DOCUMENT SECTION:
— start —

UN International Migrants Day

Social security facing increased mobility of the global workforce

Worldwide, there are over a billion internal and international migrants

Worldwide, there are over a billion internal and international migrants. One driving factor for migration is often the search for better conditions of work and employment, which for many is inseparable from access to social security coverage. As part of national and international efforts to ensure adequate social security rights for all workers and their dependants, a new ISSA Handbook on the extension of social security to migrant workers (1) underlines why meeting the social protection needs of increasing numbers of migrants is a growing necessity.

Among the billion-plus internal and international migrants globally, international migration represents over a quarter of flows. However, and linked to the megatrend of evolving labour market structures (www.issa.int/megatrends), the patterns of international migration are changing. Once predominantly regarded as a global South–North issue, there are now greater South–South migrant flows. Nonetheless, patterns of North–North migration and South–North migration remain significant.

Internal migrants moving within the frontiers of their country of origin constitute over 10 per cent of the world's population, and a significant 40 per cent of these are residents of Asian countries. In turn, substantial flows of rural to urban migration are seen in many countries. Most notably, this is the case in India and China. It is estimated that half of workers in urban China are rural migrants. In 2013, there were a total of 269 million farmer-turned migrant workers in China alone.

From a national perspective, covering migrant workers is essential if social security systems are to meet strategic national coverage objectives. Also, owing to their number and often marginalized position in labour markets, such coverage extension is important if the international community is to make progress towards achieving, at least, basic social security for all – over 70 per cent of the global population does not have adequate access to social security.

No less important is that rights to social security gained through previous contributions paid to one social security system are portable to another, either in the same country or abroad. The "portability" of social security thus refers to the ability of an affiliate to preserve, maintain, and transfer benefits between social security programmes, normally underpinned for international migrants by a bilateral or multilateral agreement.

Bilateral or multilateral agreements

According to the available data, there are large regional differences in the extent of such agreements – in 2009, the EU and Western Europe had 1,628 bilateral or multilateral agreements in place (including 1,034 intra-EU agreements), compared with 181 in East Asia and the Pacific, three in South Asia and 102 in Africa (excluding Reunion).

Specific examples of multilateral initiatives include the General Convention on Social Security of West African States (ECOWAS); the Conference interafricaine de la prevoyance sociale (CIPRES) of Central and West Africa; the Multilateral Ibero-American Convention on Social Security; the Caribbean Community (CARICOM) agreement on social security; Latin America's MERCOSUR SIACI agreement; the Unified Law of Insurance Protection Extension to Gulf Cooperation Council (GCC) Member States Citizens Working in other GCC Member States; and the Eurasia region's Baku Declaration and Framework Guidance Document.

— end —

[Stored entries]
— start —

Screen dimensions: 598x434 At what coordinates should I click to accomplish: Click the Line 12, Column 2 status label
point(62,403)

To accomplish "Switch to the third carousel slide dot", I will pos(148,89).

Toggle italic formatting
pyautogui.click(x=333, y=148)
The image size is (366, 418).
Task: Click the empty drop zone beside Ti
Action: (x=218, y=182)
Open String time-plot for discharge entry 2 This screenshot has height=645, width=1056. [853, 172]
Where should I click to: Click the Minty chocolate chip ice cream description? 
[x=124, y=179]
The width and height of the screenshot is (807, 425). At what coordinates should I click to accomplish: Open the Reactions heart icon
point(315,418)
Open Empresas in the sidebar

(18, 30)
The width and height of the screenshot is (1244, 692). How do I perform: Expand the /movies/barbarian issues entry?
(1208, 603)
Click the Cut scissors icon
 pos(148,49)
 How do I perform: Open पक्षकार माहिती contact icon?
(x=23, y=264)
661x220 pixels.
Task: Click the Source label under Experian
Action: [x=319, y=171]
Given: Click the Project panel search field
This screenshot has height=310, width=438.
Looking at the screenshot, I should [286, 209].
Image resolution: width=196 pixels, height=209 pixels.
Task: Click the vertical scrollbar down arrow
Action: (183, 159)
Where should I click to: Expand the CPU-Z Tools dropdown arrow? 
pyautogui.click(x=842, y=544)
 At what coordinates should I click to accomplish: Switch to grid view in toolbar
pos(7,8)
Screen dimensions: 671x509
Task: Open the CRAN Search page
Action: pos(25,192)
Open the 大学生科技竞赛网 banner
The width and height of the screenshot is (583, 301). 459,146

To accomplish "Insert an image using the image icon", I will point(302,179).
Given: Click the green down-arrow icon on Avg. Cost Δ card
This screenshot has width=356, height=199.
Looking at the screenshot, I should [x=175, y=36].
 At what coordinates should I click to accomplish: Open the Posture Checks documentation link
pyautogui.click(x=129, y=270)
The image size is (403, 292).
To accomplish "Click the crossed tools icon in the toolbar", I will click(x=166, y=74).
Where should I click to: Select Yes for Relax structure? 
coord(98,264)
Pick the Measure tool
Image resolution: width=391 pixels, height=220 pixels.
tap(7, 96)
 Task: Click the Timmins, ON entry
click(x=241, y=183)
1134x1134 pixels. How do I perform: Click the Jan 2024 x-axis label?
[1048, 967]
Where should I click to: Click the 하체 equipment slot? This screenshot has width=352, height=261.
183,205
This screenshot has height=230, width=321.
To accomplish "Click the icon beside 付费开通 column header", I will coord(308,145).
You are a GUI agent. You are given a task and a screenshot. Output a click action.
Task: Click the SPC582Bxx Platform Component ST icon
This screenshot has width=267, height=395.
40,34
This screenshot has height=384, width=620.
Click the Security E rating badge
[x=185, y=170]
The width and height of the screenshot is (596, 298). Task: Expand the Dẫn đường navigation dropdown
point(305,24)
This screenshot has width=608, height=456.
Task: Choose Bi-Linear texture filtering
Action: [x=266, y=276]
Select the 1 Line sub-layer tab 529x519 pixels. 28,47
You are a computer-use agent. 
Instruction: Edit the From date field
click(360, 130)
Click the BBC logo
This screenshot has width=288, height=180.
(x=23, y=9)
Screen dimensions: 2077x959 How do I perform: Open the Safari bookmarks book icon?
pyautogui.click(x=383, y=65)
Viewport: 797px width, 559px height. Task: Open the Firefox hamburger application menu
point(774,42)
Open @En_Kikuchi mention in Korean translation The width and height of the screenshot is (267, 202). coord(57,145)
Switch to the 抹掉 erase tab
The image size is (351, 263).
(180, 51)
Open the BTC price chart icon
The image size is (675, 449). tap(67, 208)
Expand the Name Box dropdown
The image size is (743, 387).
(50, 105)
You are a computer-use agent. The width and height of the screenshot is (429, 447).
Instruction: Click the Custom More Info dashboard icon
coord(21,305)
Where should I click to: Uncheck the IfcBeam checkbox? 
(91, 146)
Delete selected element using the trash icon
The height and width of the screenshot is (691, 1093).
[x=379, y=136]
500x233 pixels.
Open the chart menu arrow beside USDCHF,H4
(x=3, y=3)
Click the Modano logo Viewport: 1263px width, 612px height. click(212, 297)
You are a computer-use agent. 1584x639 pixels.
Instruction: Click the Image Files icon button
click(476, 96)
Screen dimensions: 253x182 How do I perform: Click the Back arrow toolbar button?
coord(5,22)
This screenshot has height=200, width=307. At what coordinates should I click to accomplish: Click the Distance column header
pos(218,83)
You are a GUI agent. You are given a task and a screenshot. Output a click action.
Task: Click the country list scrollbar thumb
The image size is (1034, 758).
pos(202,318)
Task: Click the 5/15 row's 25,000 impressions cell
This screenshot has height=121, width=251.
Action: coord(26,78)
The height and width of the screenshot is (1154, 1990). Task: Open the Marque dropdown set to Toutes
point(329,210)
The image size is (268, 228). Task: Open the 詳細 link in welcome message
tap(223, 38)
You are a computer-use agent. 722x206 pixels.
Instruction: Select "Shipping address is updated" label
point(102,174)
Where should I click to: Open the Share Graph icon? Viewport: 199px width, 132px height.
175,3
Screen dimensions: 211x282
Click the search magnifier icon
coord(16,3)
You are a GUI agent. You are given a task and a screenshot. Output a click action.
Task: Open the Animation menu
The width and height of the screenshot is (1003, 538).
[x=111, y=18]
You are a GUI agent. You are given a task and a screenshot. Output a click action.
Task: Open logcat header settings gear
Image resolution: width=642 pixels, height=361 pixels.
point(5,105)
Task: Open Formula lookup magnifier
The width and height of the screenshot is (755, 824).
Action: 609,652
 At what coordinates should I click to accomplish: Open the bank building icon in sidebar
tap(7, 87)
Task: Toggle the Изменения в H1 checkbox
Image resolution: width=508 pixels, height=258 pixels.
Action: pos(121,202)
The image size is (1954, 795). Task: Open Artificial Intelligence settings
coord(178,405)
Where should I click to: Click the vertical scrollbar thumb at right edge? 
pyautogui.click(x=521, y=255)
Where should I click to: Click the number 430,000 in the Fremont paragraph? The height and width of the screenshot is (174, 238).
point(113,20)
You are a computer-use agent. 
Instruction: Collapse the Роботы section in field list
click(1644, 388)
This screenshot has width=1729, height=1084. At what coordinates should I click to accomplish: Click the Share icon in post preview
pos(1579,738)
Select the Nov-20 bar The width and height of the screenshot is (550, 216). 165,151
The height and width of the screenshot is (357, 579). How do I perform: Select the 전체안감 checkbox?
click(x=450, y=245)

— end —

BRIEF: In the text on social security for migrant workers, reproduce word for word the passage that begins with the words containing "UN International Migrants" and ends with "a growing necessity.".

REPLY:
UN International Migrants Day

Social security facing increased mobility of the global workforce

Worldwide, there are over a billion internal and international migrants

Worldwide, there are over a billion internal and international migrants. One driving factor for migration is often the search for better conditions of work and employment, which for many is inseparable from access to social security coverage. As part of national and international efforts to ensure adequate social security rights for all workers and their dependants, a new ISSA Handbook on the extension of social security to migrant workers (1) underlines why meeting the social protection needs of increasing numbers of migrants is a growing necessity.